Patricio Real, the county’s deputy minister for information and communication technologies, told Agence France Presse in an interview that Assange’s controversial arrest prompted a massive wave of cyberattacks against the country. They added up to a whopping 40 million attacks and “principally come from the United States, Brazil, Holland, Germany, Romania, France, Austria and the United Kingdom,” as well as from South America.
Javier Jara, Ecuador’s undersecretary of the electronic government department of the telecommunications ministry, added a little more context, telling the news service the attacks were “volumetric” and seemingly focused on overwhelming servers with traffic to render them useless. Those attacks hit the country’s foreign ministry, central bank, office of the president, internal revenue service and a number of ministries and universities particularly hard.

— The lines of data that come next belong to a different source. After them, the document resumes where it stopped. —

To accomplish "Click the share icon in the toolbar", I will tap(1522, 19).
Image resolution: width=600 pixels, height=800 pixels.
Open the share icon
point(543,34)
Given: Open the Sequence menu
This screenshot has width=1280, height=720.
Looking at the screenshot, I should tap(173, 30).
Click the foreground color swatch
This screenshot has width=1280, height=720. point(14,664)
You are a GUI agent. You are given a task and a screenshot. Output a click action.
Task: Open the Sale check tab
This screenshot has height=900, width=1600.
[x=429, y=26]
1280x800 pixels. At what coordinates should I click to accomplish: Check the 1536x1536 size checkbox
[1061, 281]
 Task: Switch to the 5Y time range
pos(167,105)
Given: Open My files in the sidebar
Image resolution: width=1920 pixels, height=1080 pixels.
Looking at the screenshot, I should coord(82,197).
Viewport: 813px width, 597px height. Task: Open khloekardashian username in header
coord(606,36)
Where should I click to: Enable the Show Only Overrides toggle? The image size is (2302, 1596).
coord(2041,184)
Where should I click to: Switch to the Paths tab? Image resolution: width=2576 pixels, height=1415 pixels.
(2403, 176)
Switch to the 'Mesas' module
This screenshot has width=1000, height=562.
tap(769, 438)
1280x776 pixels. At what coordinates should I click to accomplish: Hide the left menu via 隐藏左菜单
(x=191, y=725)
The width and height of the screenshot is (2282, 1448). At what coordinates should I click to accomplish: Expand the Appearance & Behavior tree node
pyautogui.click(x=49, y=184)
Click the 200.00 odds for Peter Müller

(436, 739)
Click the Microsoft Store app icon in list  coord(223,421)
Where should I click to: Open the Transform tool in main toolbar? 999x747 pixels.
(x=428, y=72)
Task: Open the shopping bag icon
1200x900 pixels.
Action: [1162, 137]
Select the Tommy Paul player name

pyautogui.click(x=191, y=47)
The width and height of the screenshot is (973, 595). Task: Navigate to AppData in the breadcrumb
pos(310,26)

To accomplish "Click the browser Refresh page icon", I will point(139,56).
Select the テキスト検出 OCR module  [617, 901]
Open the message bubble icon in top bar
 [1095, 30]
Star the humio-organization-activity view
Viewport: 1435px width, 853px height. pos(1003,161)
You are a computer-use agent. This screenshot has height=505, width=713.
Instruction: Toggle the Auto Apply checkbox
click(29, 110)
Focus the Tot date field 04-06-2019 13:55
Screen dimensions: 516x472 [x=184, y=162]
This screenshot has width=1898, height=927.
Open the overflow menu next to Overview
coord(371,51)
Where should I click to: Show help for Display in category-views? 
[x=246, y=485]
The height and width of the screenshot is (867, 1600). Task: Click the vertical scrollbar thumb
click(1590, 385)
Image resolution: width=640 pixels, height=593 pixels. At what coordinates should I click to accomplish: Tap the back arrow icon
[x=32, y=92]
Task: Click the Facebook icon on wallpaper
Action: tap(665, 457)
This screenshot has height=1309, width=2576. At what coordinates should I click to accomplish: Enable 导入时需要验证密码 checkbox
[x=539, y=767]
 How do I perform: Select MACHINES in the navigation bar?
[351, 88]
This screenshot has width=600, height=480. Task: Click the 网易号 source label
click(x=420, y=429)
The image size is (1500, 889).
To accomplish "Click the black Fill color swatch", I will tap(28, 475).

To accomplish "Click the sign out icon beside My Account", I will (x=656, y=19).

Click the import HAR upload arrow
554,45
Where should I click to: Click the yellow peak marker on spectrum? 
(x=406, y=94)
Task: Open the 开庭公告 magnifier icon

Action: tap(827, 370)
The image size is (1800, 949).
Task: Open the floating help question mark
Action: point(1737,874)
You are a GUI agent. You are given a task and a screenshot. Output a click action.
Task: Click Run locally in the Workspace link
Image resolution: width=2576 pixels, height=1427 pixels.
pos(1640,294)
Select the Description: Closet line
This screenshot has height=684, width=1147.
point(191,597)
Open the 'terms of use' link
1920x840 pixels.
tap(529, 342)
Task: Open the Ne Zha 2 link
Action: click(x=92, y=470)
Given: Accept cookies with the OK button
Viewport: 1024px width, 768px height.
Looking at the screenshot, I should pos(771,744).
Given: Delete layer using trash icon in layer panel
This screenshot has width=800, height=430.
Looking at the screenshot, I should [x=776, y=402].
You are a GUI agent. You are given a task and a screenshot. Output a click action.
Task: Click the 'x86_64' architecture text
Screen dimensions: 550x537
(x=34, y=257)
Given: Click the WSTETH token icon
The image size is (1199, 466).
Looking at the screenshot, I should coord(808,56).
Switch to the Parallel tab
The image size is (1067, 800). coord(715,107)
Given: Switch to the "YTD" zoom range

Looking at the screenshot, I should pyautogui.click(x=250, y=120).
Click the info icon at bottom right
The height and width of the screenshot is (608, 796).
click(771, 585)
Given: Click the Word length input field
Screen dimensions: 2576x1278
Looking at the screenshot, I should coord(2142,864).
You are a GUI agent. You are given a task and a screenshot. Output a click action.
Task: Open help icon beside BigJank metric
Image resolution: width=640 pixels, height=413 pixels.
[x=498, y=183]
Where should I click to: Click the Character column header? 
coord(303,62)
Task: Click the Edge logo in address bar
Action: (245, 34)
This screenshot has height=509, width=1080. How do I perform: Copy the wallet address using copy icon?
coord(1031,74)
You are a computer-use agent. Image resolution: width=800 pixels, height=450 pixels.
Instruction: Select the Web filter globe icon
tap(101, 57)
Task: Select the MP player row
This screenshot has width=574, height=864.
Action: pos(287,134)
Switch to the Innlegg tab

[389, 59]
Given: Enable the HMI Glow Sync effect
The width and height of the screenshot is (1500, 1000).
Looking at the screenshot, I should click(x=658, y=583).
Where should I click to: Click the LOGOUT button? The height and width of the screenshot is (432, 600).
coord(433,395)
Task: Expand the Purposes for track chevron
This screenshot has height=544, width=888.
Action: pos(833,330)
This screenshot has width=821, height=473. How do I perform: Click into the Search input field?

For the moment, Assange is being housed at London’s Belmarsh Prison. The US has requested his extradition to the country to answer for a single charge of hacking a government computer, while Assange supporters fear it could be only a pretext to get him stateside where his legal woes would then quickly mount.
On Monday, a federal judge in Virginia unsealed previously secret government documents that are part of the US’ case against the Wikileaks founder, with the documents shedding new light on the government’s allegations against him.
Per a report from The Hill, the original affidavit and criminal complaint against Assange were made public in Virginia federal court for the first time since their filing in 2017. Among other things, those documents include chat logs between Assange and former US intelligence analyst Chelsea Manning.
US authorities contend that Assange worked with Manning to crack a password that would provide access to a classified Defense Department network where secret information could then be obtained by the hackers.